1/Living the Good Life. Il y a de cela un sérieux moment, Katia Kanas m’a fait un cadeau. Katia est l’actuelle présidente de Greenpeace France, et je la connais depuis vingt ans. Ne me demandez pas comment c’est possible. C’est possible. Un jour, elle m’a parlé d’Helen et Scott Nearing. « Tu sais quoi, on n’a rien inventé du tout. Tu connais The Good Life ? ». Non, je ne connaissais pas. Jamais entendu parler. Alors elle m’a parlé d’un couple d’Américains gonflés à bloc, Helen et Scott, qui au début des années Trente du siècle passé ont fait leur baluchon, pour la raison simple que le monde de la Grande Dépression commençait à sérieusement leur déplaire. Ils étaient de New-York, et avaient décidé ce que nous appellerions nous un retour à la terre. Bon, j’ai mis longtemps à trouver ce livre, qui n’a jamais été traduit. Pour les Parisiens, sachez que j’ai passé commande à un libraire canadien (The Abbey Book Shop, 29, rue de la Parcheminerie 75005 Paris), remarquable pour les recherches spéléologiques.

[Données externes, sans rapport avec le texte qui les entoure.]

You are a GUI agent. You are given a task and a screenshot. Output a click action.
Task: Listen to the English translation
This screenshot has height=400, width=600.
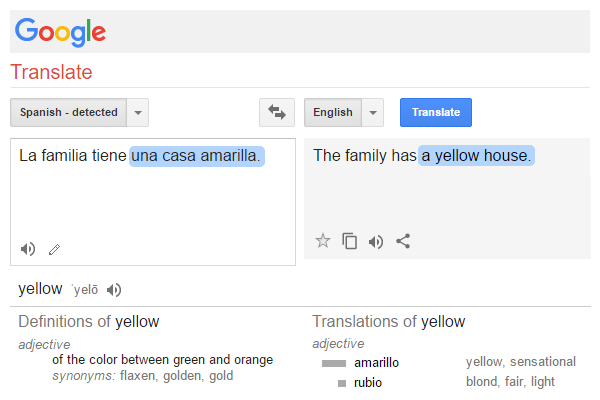click(376, 240)
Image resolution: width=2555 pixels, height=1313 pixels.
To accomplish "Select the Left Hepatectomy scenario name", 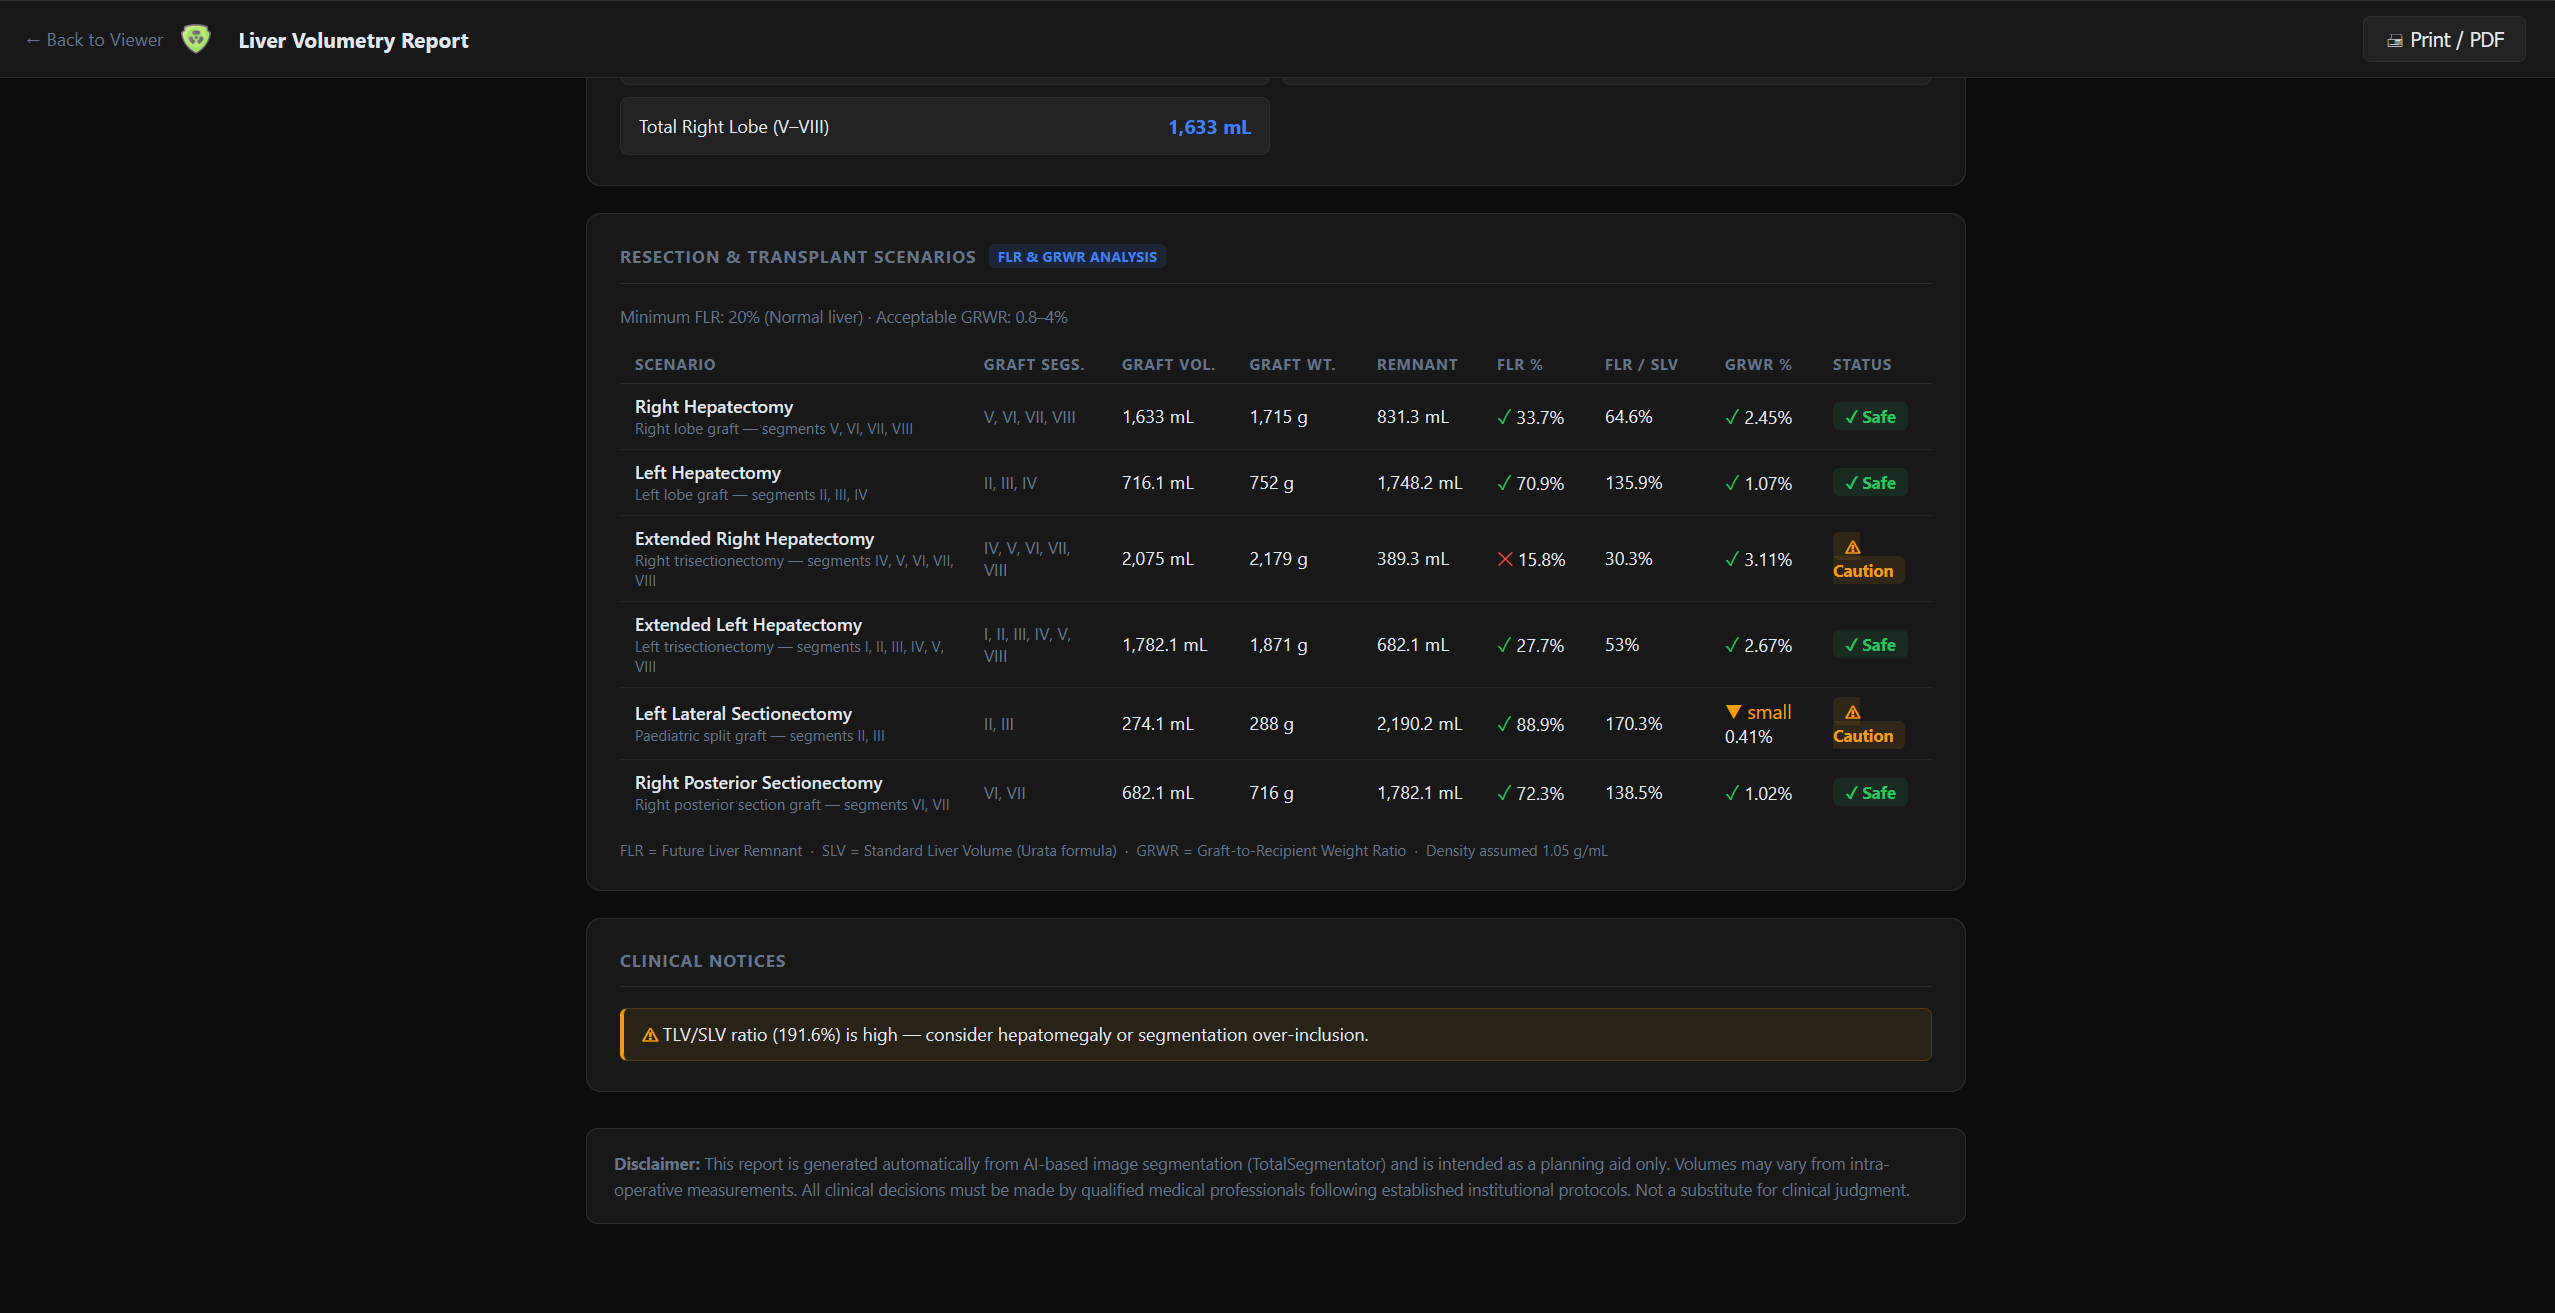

Quand il a eu trouvé la bête, j’avais oublié. Je suis venu la chercher – eh, cette librairie est sensationnelle ! – et j’ai lu. Mazette, ça c’est un livre.  Helen et Scoot auront passé 20 ans dans le Vermont, après avoir acheté une ruine de ferme, faite de bois pourri. Bâti une maison en pierre, reçu des centaines d’amis, joué de la flûte le dimanche, mangé ce qu’ils cultivaient sur place, parcouru les bois enneigés grâce à des chevaux endurcis. Cette expérience de vingt années a tout simplement marché, et même triomphé. Je n’ai pas relu le livre, qui est en cet instant sur ma table. Mais voilà la citation que je trouve sur la jaquette, présentée comme venant de la Chine d’il y a 4500 ans : « When the sun rises, I go to work,/When the sun goes down, I take my rest,/I dig the well from which I drink,/I farm the soil that yields my food,/I share creation, Kings can do no more ». Je ne traduis pas dans le détail. Elle dit que même les rois ne peuvent mieux faire que ceux qui vivent dans la simplicité des jours.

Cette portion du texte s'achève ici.